Naturally these systems are ‘gross and crude’ and are subject to all kinds of
hacking and cyber warfare – and are being disclosed by the occasional
whistle-blowers like Snowden – simply because the underlying mechanisms of
language use are as ‘gross and crude’ as that of Skinner, if not more so. Computational
and corpus linguistics are therefore misnomers.

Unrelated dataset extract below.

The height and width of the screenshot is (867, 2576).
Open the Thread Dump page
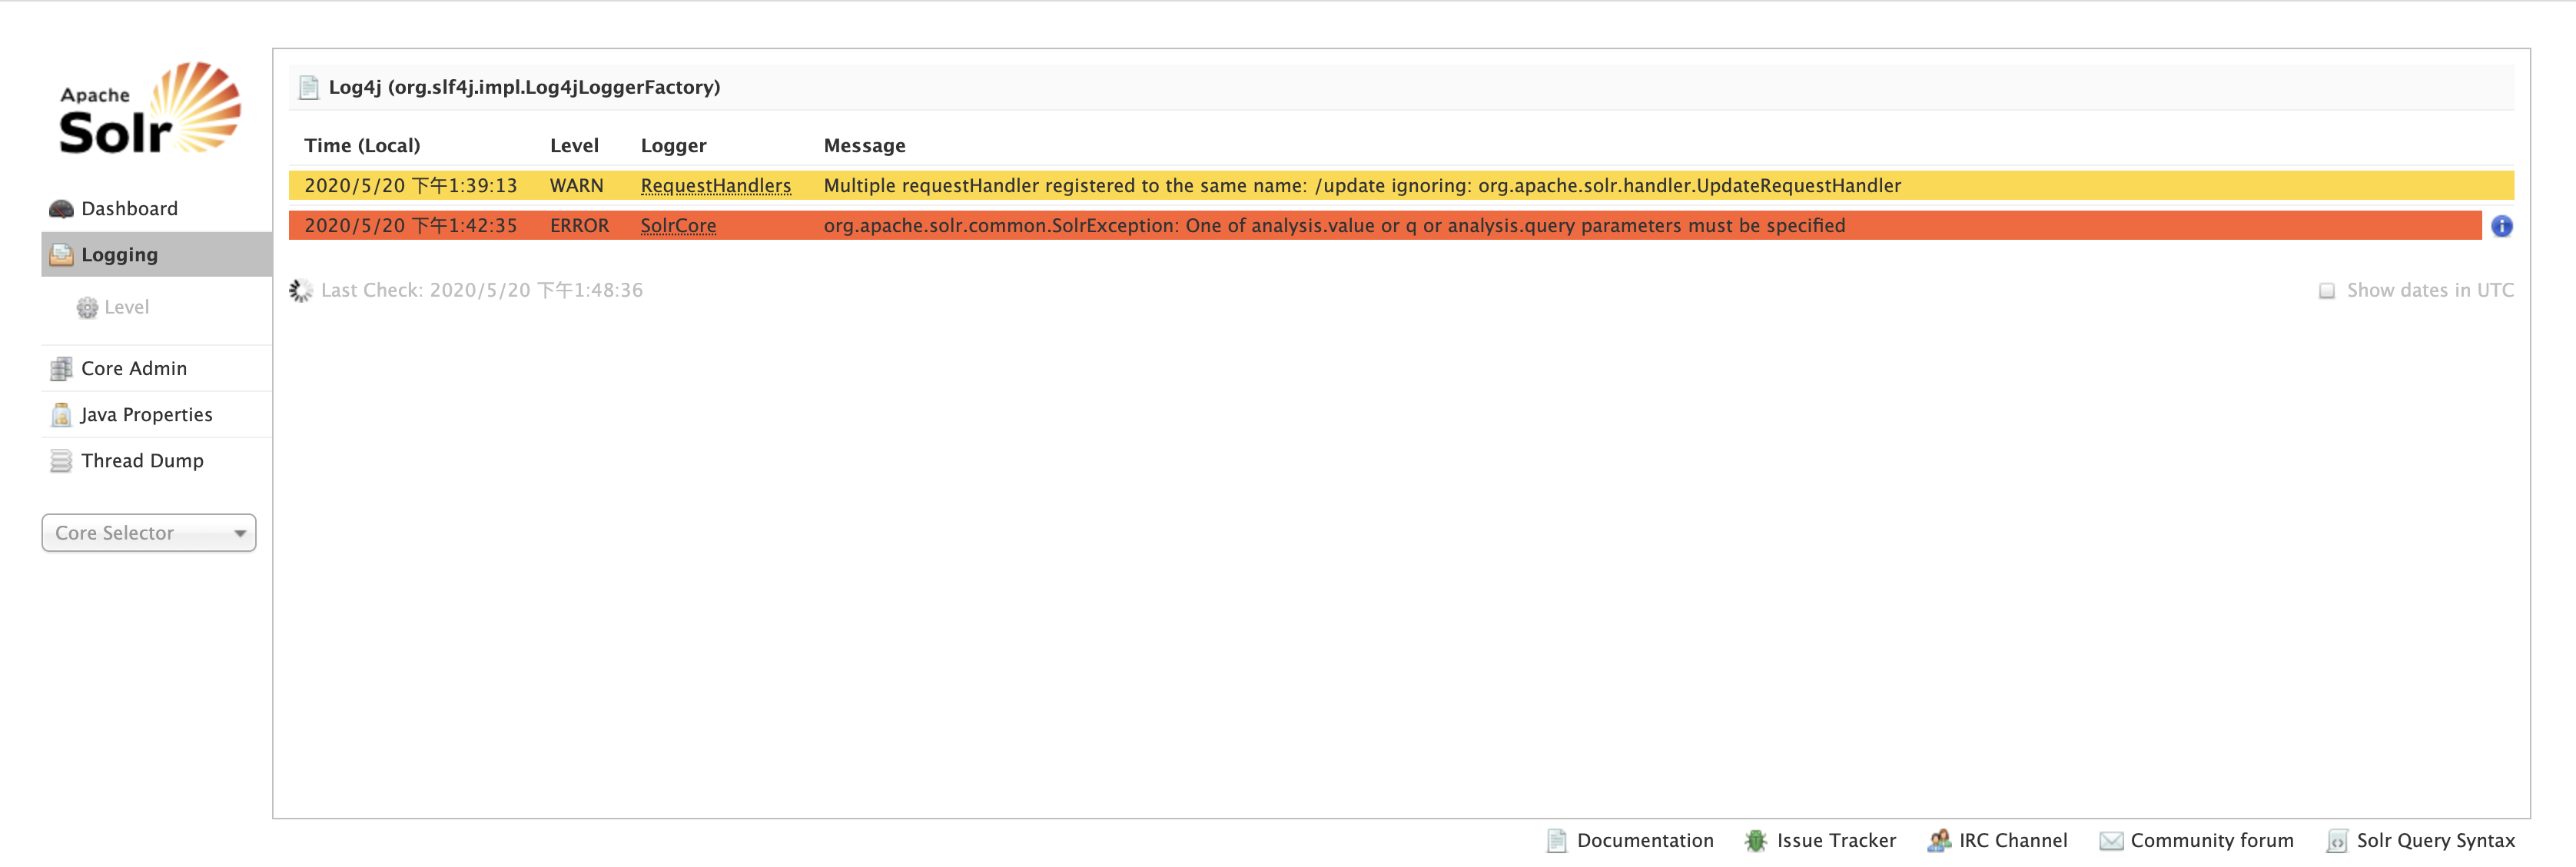(142, 461)
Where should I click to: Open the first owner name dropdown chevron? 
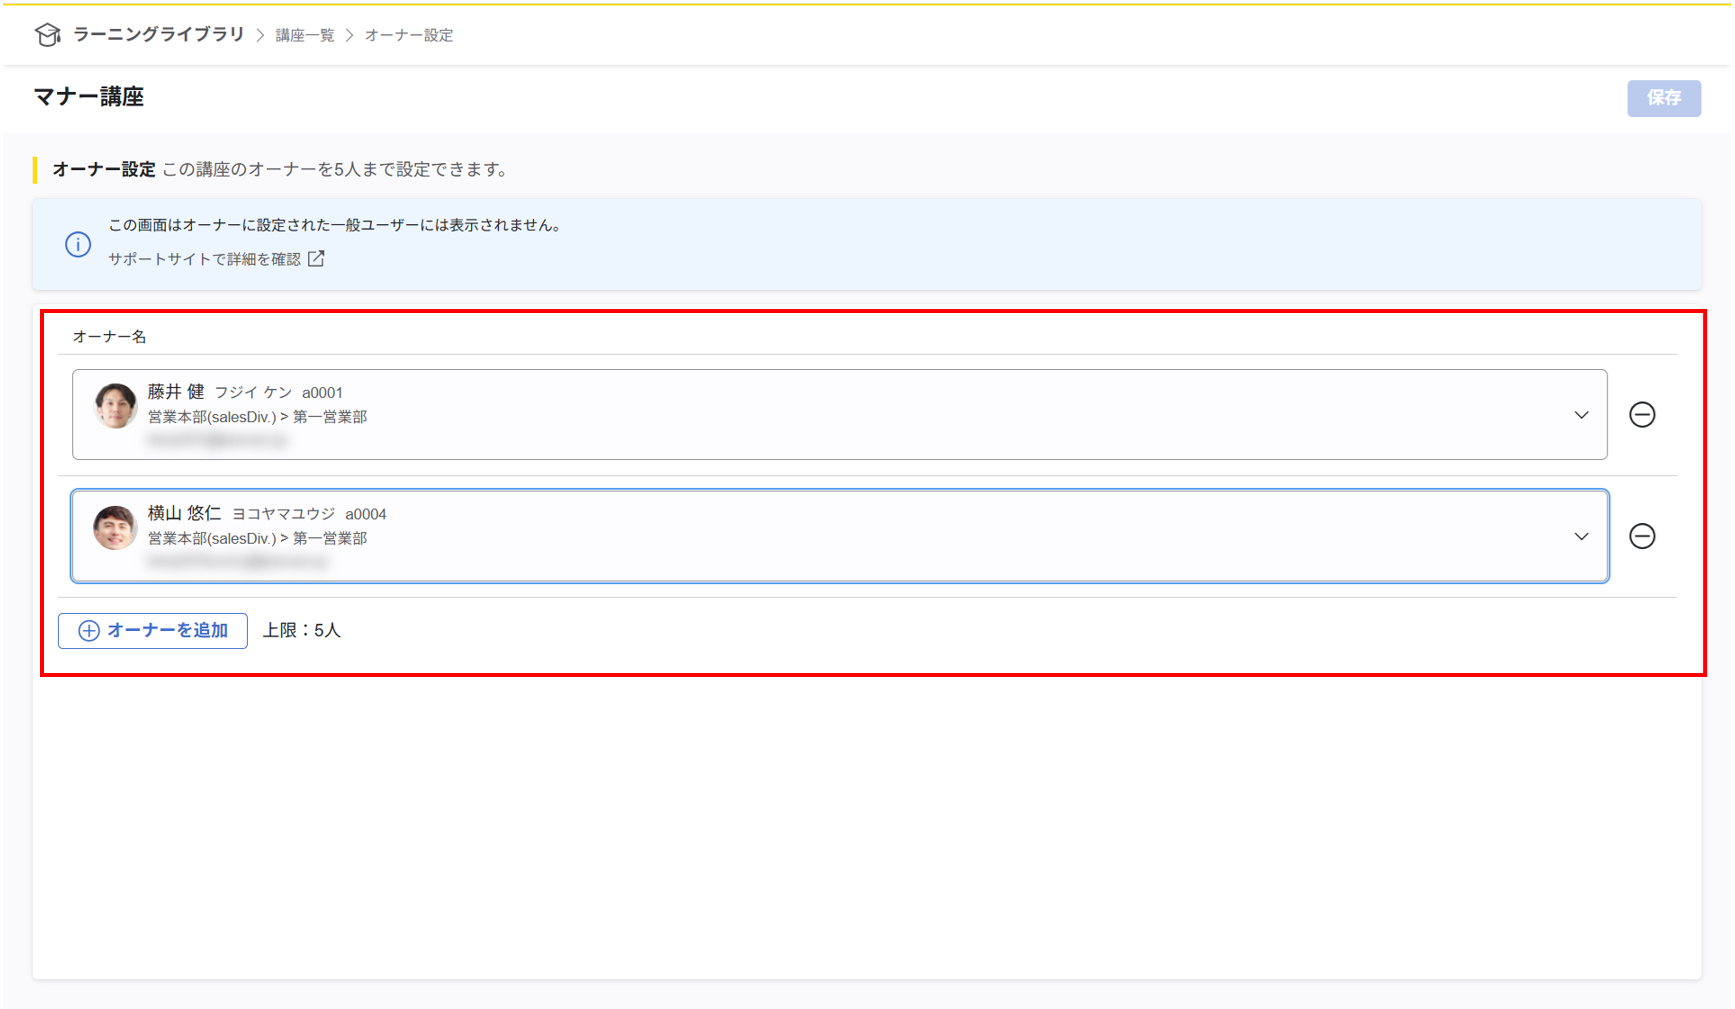click(x=1582, y=414)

They reveal absolutely nothing about human language competence per se
but tell us everything about language use, like the very high statistical
probability that members of the Ku Klux Klan will use ‘race’ as a key concept
in their daily discourse. Statistics of this sort only confirms what we know
already. In a similar vein Chomsky pointed out that linguistic fieldwork of the
descriptive sort will only confirm what we know intuitively about language. Why
then are we sliding into this pseudo-scientific morass that elevates
computational linguistics to the absolute heights of the human sciences?
The LinguistList
used to mainly advertise jobs for linguists in universities; now there is a
preponderance of jobs advertised for a plethora of private companies that
specialize in computational linguistics. Sure, big money is to be made if you
crack the code and develop a program that will ghost-write perfect speeches for
Trump and Co. Obviously one of the requirements will be to repeat and repeat
key sentences (slogans) so that the message will not be lost on those millions
whose attention span is less than a millisecond. Tragically the computerized
speech writer will produce dumb text that will be celebrated as the height of
literary rhetoric (witness Reagan’s ‘axis of evil’, Obama’s ‘yes, we can’ and
Trump’s ‘make America great again’). Human language will be reduced to passive
click-bait consumption. The neo-feudalist class of super-managers surrounded by
computer geeks will reap all the material benefits of the vulture economy and
laugh all the way to the club of billionaires.
Eventually however, the irrepressible human facility for
creative language will give rise to yet another French/Russian/Chinese/Cuban-style
revolution that will transform societies as never before, and by the way
reinstate bio-linguistics to the top of human sciences.